__Problem to work on__:
Update the stretch from the line that contains "Select the 男1竖.mp4" through the end of the material by replacing "This screenshot has" with "The screenshot has" and leaving everything else unchanged. Give back only that stretch.

Begin Source data

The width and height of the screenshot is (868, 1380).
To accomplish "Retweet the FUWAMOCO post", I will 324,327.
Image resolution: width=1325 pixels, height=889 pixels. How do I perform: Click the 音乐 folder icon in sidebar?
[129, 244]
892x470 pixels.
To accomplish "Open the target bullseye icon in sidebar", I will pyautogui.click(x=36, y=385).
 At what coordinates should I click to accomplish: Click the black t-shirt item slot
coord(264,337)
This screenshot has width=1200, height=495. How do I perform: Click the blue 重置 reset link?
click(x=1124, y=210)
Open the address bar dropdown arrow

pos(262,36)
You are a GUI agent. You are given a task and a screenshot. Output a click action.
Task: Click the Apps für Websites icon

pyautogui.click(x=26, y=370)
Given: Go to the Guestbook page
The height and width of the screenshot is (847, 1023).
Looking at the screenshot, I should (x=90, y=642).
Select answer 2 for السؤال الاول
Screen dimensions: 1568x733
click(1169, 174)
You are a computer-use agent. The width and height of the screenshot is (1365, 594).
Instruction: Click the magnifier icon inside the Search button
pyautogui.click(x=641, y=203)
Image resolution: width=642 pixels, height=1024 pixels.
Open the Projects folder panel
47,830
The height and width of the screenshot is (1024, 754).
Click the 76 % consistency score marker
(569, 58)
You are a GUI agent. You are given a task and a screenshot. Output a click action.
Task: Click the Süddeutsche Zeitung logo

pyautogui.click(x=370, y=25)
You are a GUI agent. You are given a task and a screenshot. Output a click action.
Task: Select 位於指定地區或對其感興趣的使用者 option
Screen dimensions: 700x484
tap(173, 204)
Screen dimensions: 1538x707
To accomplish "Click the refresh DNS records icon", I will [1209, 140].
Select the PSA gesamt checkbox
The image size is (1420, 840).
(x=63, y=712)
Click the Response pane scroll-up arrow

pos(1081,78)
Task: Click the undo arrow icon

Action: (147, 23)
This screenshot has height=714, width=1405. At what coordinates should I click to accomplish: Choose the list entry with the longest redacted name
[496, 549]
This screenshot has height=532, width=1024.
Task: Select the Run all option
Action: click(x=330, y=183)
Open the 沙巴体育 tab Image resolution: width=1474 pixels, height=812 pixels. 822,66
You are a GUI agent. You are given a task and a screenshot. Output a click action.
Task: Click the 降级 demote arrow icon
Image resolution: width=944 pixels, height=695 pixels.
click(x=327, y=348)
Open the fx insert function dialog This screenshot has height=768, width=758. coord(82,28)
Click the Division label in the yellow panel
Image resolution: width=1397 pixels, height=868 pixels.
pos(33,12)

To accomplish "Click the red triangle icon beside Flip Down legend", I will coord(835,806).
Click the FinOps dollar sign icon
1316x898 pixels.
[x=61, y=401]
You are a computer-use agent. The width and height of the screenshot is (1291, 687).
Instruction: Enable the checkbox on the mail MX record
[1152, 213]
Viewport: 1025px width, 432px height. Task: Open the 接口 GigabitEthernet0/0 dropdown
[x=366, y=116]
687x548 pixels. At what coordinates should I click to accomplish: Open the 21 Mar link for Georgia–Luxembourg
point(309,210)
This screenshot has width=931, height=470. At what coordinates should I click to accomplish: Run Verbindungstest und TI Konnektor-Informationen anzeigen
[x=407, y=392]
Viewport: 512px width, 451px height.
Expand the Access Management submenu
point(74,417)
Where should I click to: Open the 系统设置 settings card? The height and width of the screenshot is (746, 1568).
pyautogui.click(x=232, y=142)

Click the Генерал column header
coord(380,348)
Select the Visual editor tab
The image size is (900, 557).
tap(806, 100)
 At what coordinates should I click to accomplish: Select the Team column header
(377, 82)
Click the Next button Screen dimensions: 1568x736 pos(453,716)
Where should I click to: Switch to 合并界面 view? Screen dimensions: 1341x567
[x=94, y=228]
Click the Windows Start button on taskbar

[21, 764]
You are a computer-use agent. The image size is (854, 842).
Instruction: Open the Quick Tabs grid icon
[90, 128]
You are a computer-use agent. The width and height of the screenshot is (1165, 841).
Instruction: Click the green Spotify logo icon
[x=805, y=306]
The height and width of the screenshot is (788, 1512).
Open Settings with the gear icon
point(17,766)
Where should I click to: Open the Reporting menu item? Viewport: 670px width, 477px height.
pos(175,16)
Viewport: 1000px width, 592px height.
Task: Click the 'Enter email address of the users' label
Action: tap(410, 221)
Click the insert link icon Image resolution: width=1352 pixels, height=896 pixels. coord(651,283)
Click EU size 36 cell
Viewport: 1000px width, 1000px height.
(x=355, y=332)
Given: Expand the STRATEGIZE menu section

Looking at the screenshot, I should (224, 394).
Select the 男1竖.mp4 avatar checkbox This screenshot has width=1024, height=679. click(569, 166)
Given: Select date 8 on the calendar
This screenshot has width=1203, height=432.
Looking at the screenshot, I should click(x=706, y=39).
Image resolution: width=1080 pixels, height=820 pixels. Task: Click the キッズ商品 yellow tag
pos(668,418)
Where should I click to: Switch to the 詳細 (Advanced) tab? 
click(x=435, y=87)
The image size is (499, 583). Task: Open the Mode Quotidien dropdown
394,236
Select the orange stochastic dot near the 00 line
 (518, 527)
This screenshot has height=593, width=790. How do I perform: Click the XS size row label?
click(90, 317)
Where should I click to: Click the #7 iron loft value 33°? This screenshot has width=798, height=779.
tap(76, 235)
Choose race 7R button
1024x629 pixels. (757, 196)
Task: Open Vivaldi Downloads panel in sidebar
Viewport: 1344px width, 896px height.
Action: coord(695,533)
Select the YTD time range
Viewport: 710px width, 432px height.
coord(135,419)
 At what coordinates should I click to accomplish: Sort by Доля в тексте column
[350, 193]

End Source data

__Complete output__:
Select the 男1竖.mp4 avatar checkbox The screenshot has width=1024, height=679. click(569, 166)
Given: Select date 8 on the calendar
The screenshot has width=1203, height=432.
Looking at the screenshot, I should click(x=706, y=39).
Image resolution: width=1080 pixels, height=820 pixels. Task: Click the キッズ商品 yellow tag
pos(668,418)
Where should I click to: Switch to the 詳細 (Advanced) tab? 
click(x=435, y=87)
The image size is (499, 583). Task: Open the Mode Quotidien dropdown
394,236
Select the orange stochastic dot near the 00 line
 (518, 527)
The screenshot has height=593, width=790. How do I perform: Click the XS size row label?
click(90, 317)
Where should I click to: Click the #7 iron loft value 33°? The screenshot has width=798, height=779.
tap(76, 235)
Choose race 7R button
1024x629 pixels. (757, 196)
Task: Open Vivaldi Downloads panel in sidebar
Viewport: 1344px width, 896px height.
Action: coord(695,533)
Select the YTD time range
Viewport: 710px width, 432px height.
coord(135,419)
 At what coordinates should I click to accomplish: Sort by Доля в тексте column
[350, 193]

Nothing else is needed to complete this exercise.